Fu Mingyan, 52, was not amused as he watched Filipino soldiers impound his fishing vessel in waters off Huangyan Island in the South China Sea on April 10. The soldiers held Fu and his crew of 15, as well as fishermen from several other vessels, at gunpoint while photographs were taken to be used as evidence to back up Manila's allegations of illegal fishing in its waters.
Here we go again, thought Fu, as he quickly calculated his losses.
He would just have to make up the shortfall next time, on what would be his fourth trip this year to the resource-rich fishing area.
"Huangyan Island has been my go-to spot for 14 years. Stuff like this happens over there. It's no big deal," Fu recalled.
Fu had no idea that his bad day in April would be the start of a still-developing political standoff.
Philippine vessels remained in the waters as of Thursday, even after Beijing voiced its strongest warning to Manila for many years. On Monday, the Vice-Minister of Foreign Affairs Fu Ying said China is fully prepared to respond to any moves that could increase the tension.

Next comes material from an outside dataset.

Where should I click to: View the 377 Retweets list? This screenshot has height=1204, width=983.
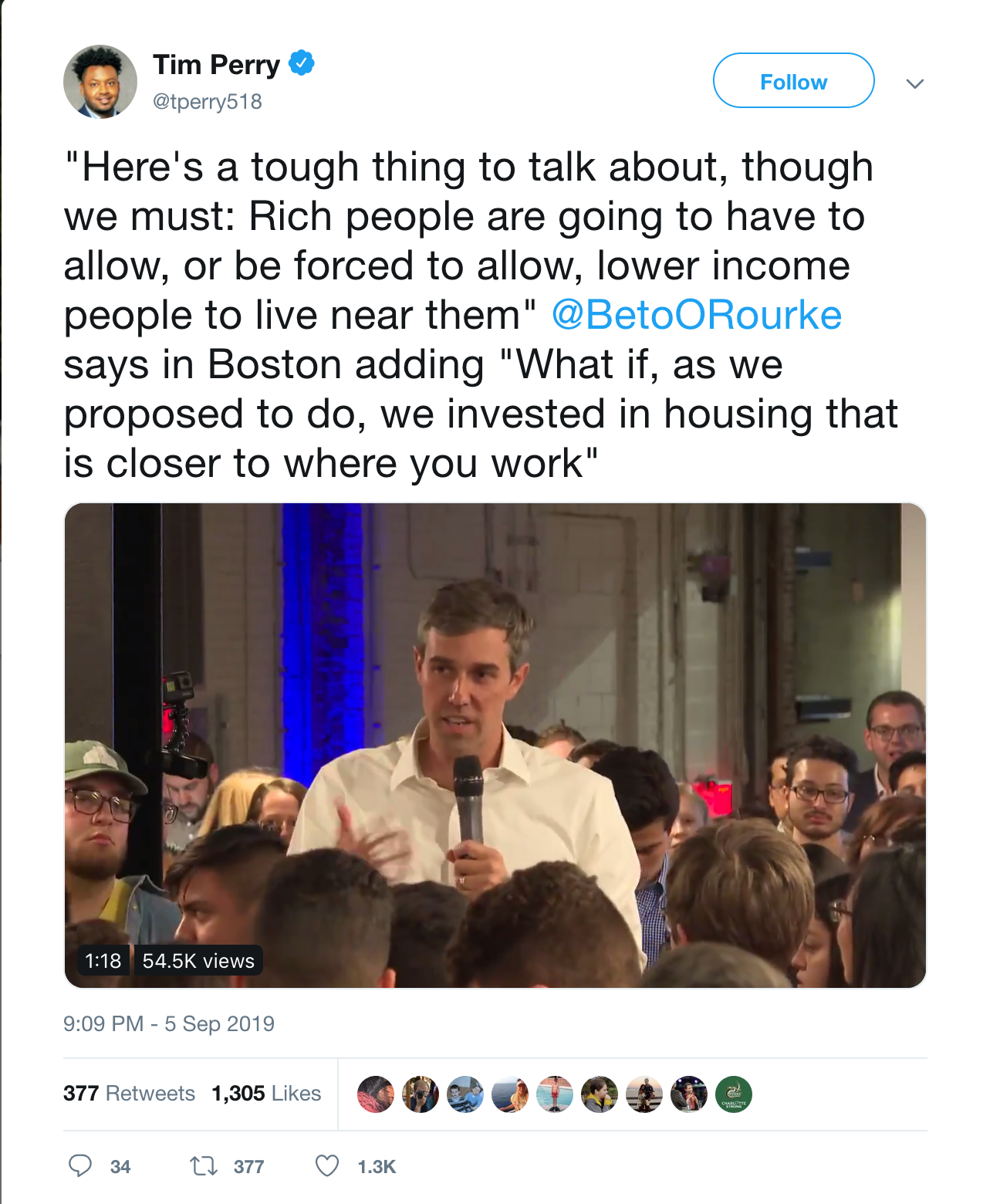click(x=129, y=1093)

Fu's warning was followed by a statement from the Chinese embassy in Manila, urging its nationals in the country to stay off the streets during anti-Chinese protests scheduled for Friday.
China's official Xinhua News Agency ran an English commentary on the issue on Wednesday. The headline encapsulated the story: "Never test China's will to defend its own sovereignty".
Beijing's tough stance came as welcome news to Fu and his fellow fishermen in Tanmen, a town where roughly one-fifth of the population of 32,000 makes a living by fishing in the waters off Hainan, China's most southerly province.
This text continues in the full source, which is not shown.